Compito assegnato 1
Traduci in inglese questa frase del brano sulle elezioni: «Dopo i risultati elettorali in Emilia-Romagna e Calabria, vorremmo svolgere alcune considerazioni sparse, non già di natura “tecnico-politica”, bensì guardando proprio a quelle tendenze cui accennavamo.»
Compito assegnato 2
Riporta senza modifiche la parte del brano sulle elezioni che comincia con "Dopo i risultati" e finisce con "politico-sociale nulla possono.".

Brano estratto
☆ ☆ ☆ ☆

![Zingaretti, Conte premier e Di Maio](https://www.barbadillo.it/wp-content/uploads/2019/08/zingaretti-conte-di-maio-2-310x177.jpg)
Le elezioni nel loro complesso – campagne elettorali, commenti e analisi dei flussi – rappresentano anche uno strumento per tastare il polso a un popolo e verificarne movimenti carsici, tendenze di lungo periodo, umori contingenti. Le consultazioni amministrative non sfuggono alla regola, ma vi aggiungono elementi di complicazione, legati a fattori locali, quali l’operato degli amministratori uscenti, l’impegno dei leader politici, le fortune o le crisi dei partiti nazionali, le situazioni di partenza, le aspettative dei singoli elettorati, e, non di rado, gli eventi giudiziari (si veda, ad esempio, il recente “caso Umbria”).
Dopo i risultati elettorali in Emilia-Romagna e Calabria, vorremmo svolgere alcune considerazioni sparse, non già di natura “tecnico-politica”, bensì guardando proprio a quelle tendenze cui accennavamo. Cominciamo col dire che ancora una volta sono emersi due dati principali: da un lato, la spaccatura in due del paese (il che, fra l’altro, ha riproposto l’dea del bipolarismo); dall’altro, quasi ad accomunare i due blocchi, un certo spirito di conservazione degli assetti complessivi, contro il quale anche certi moti diffusi d’insofferenza della realtà politico-sociale nulla possono.

☆ ☆ ☆ ☆

Dati forniti
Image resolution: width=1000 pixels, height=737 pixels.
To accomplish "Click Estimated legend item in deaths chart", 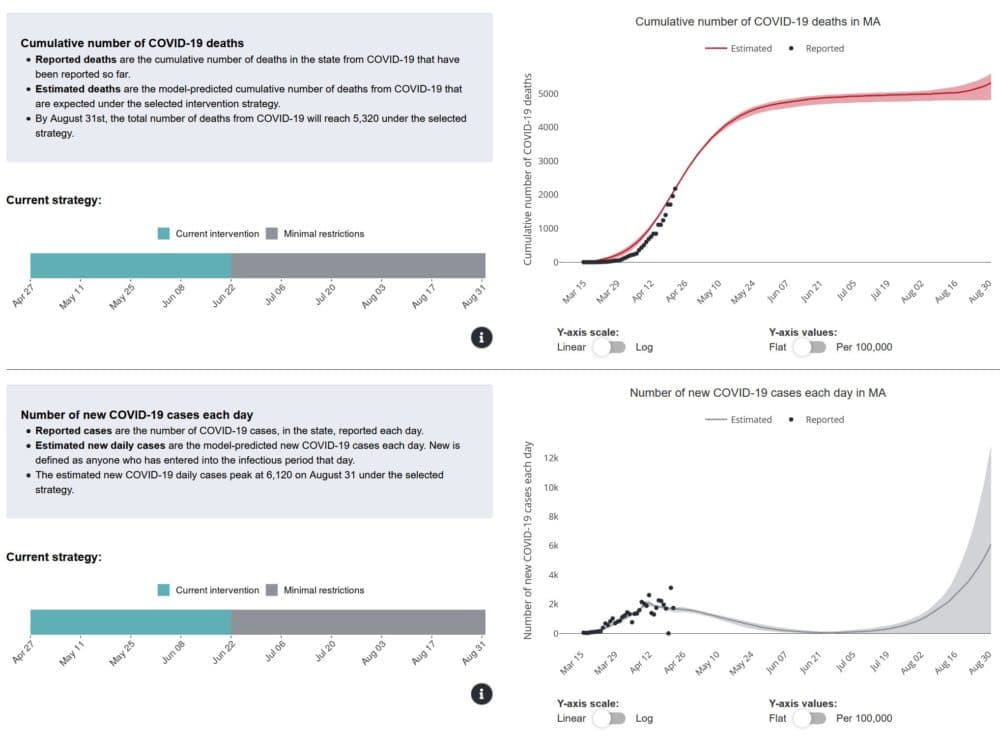I will pos(739,48).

☆ ☆ ☆ ☆

Risposta corretta 1
After the election results in Emilia-Romagna and Calabria, we would like to offer a few scattered observations, not of a "technical-political" nature, but rather looking precisely at those trends we mentioned.

Risposta corretta 2
Dopo i risultati elettorali in Emilia-Romagna e Calabria, vorremmo svolgere alcune considerazioni sparse, non già di natura “tecnico-politica”, bensì guardando proprio a quelle tendenze cui accennavamo. Cominciamo col dire che ancora una volta sono emersi due dati principali: da un lato, la spaccatura in due del paese (il che, fra l’altro, ha riproposto l’dea del bipolarismo); dall’altro, quasi ad accomunare i due blocchi, un certo spirito di conservazione degli assetti complessivi, contro il quale anche certi moti diffusi d’insofferenza della realtà politico-sociale nulla possono.